What this task involves: Starting at the line that contains "Task: Delete the", write out each line exactly through the last one in the material below, and nothing more; omit all pictures.

Data for review:
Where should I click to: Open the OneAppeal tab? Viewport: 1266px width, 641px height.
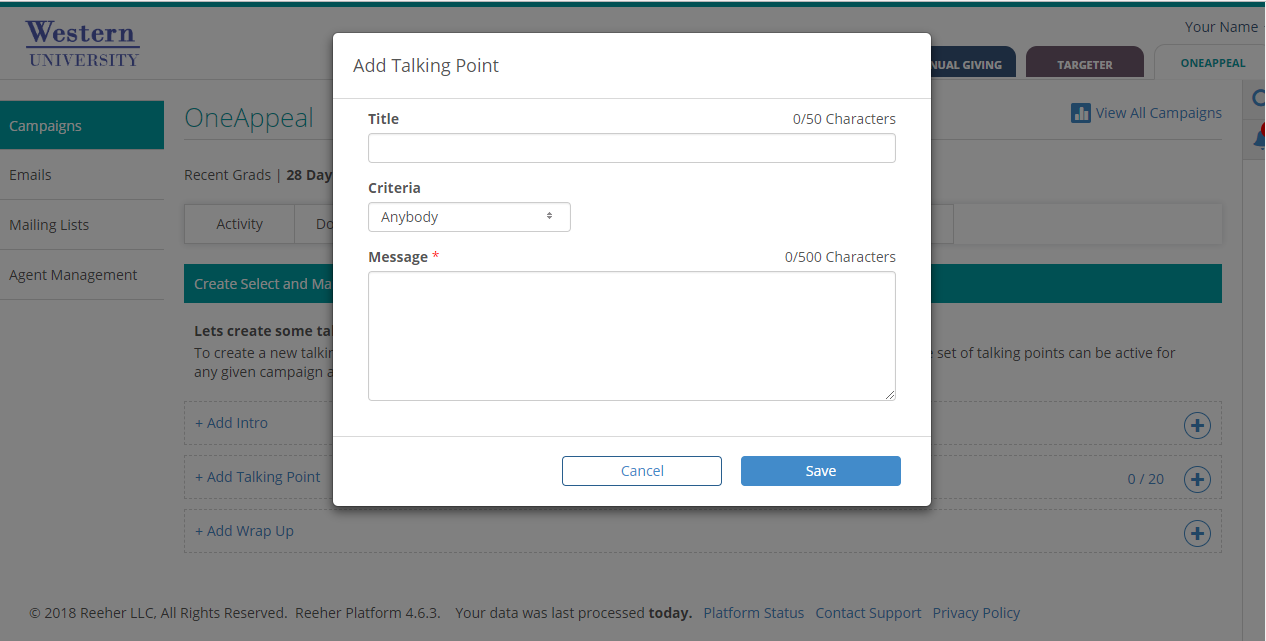(1212, 63)
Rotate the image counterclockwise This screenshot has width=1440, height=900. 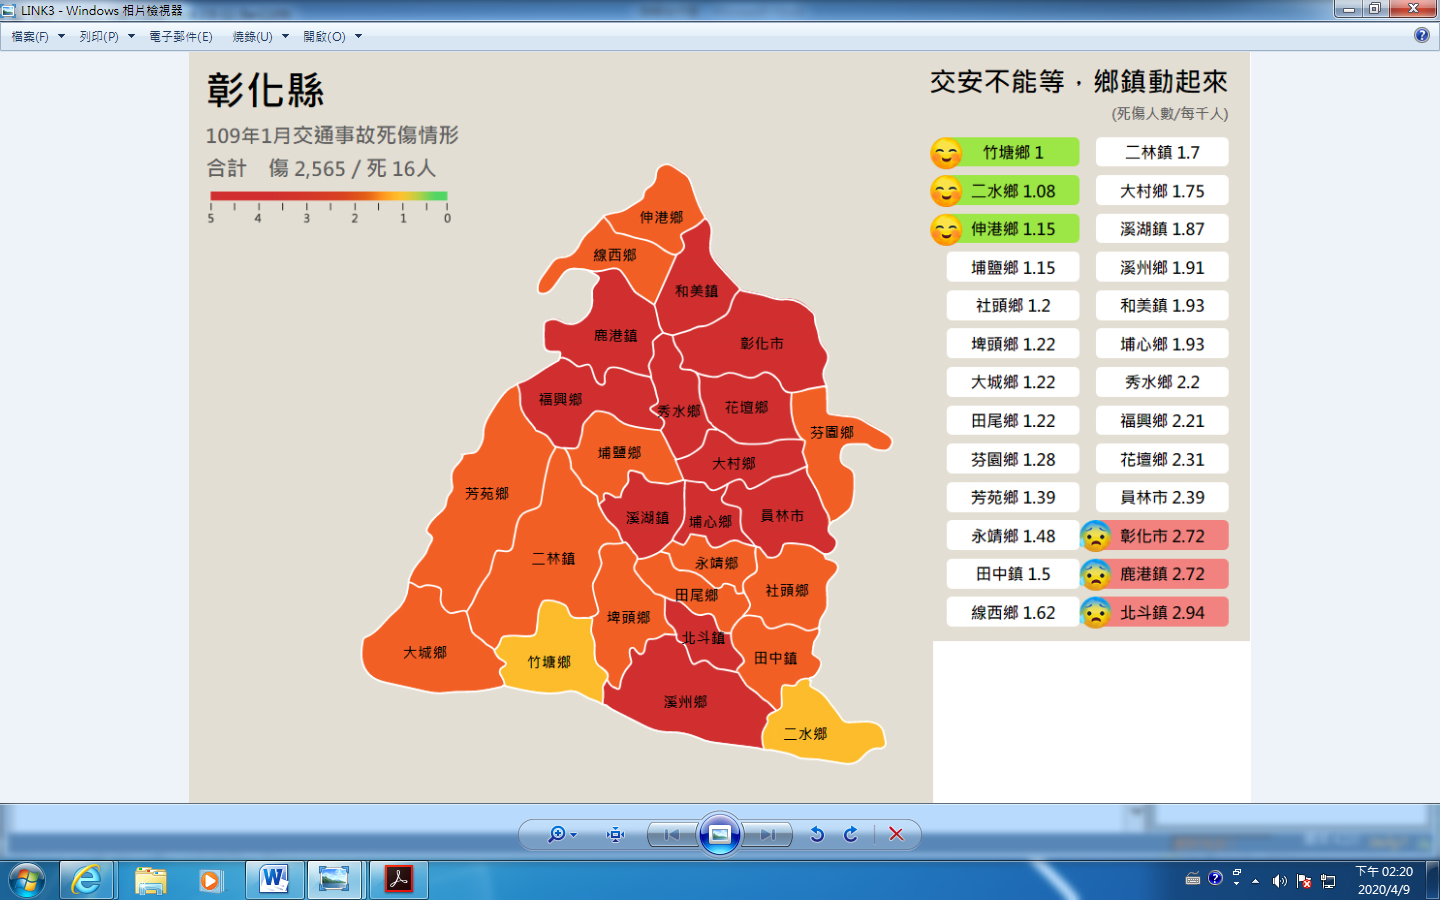817,834
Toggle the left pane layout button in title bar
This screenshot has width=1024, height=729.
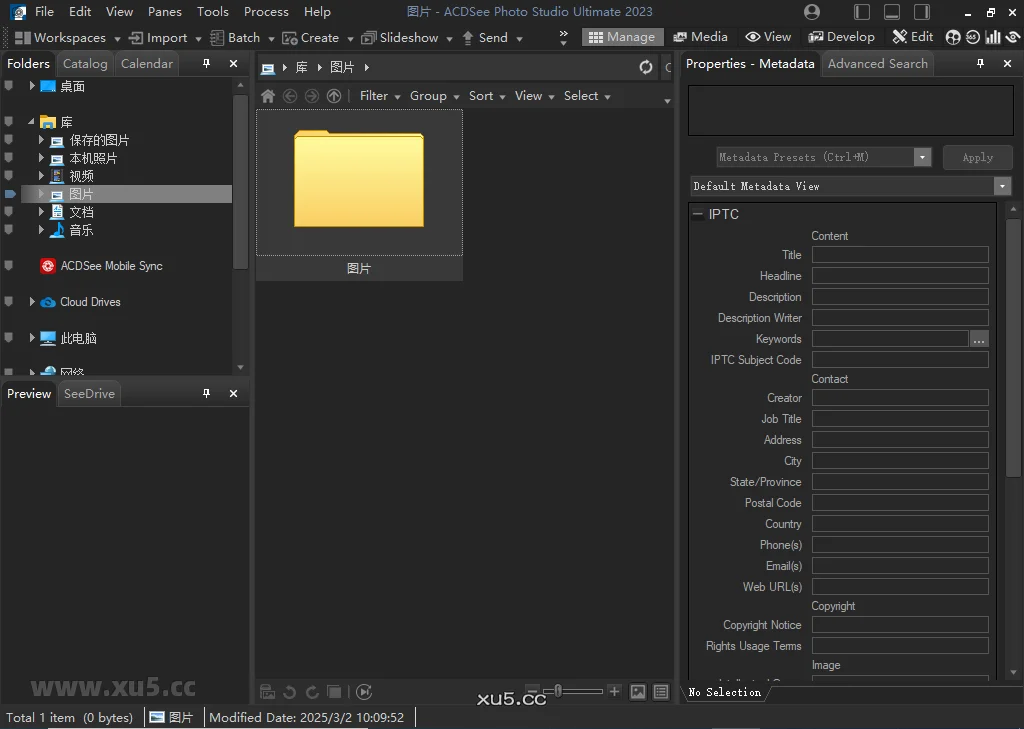(x=862, y=12)
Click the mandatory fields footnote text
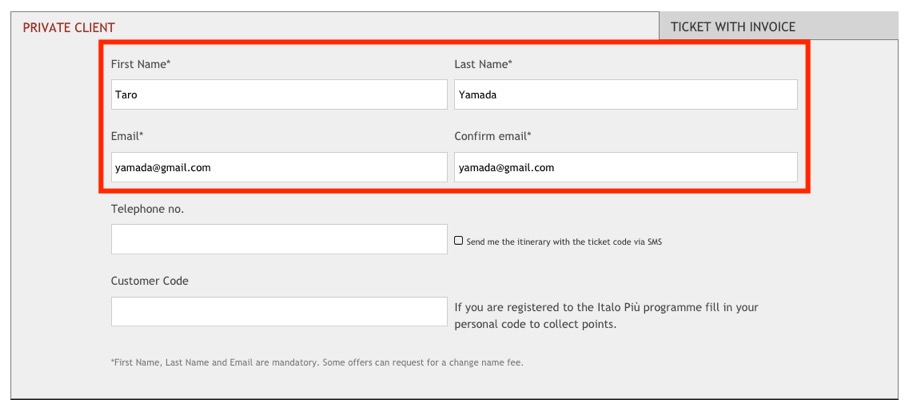913x412 pixels. coord(317,362)

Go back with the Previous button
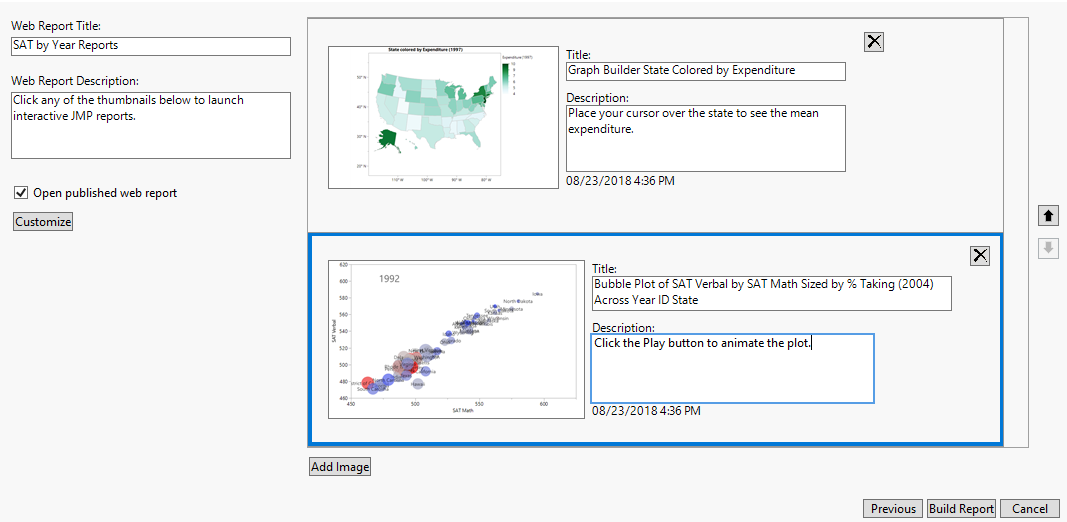click(893, 509)
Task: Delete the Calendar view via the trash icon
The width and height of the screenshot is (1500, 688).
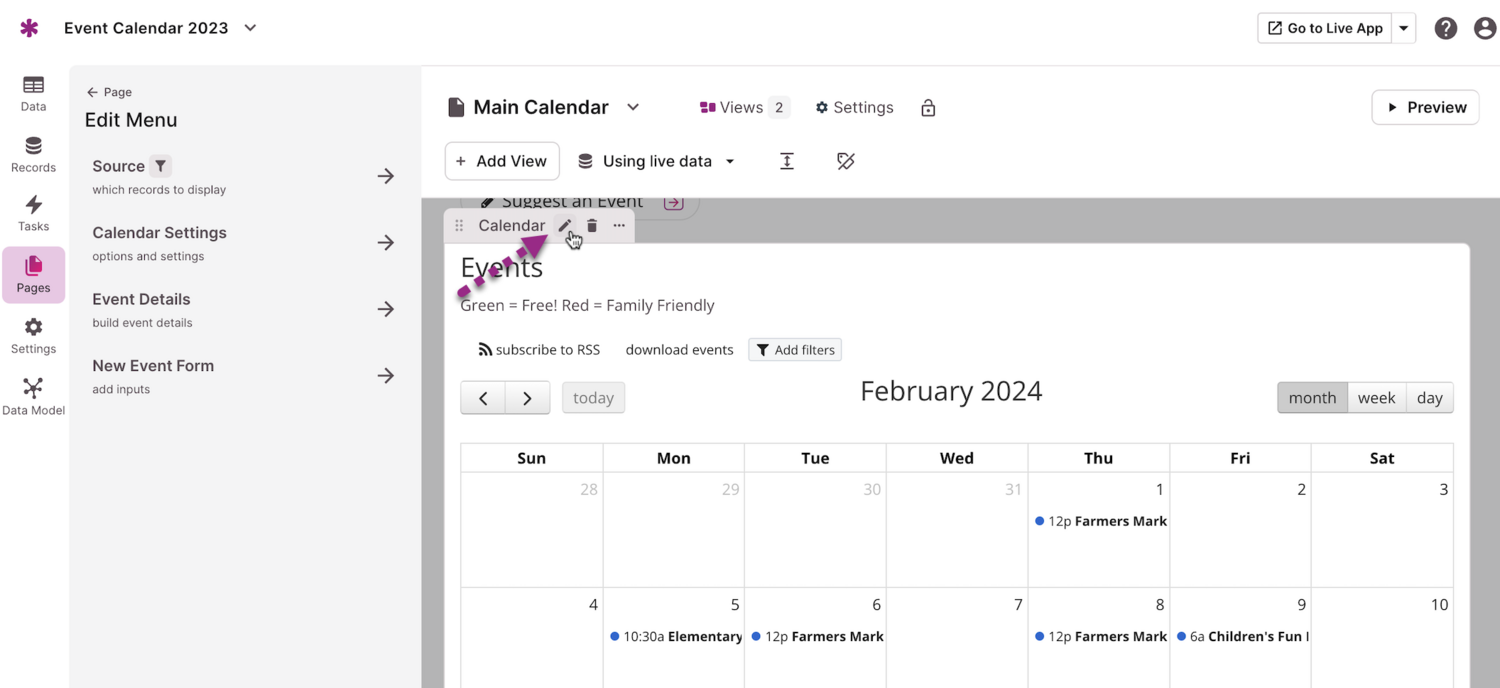Action: pyautogui.click(x=592, y=225)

Task solution:
Task: Delete the Calendar view via the trash icon
The width and height of the screenshot is (1500, 688).
Action: pyautogui.click(x=592, y=225)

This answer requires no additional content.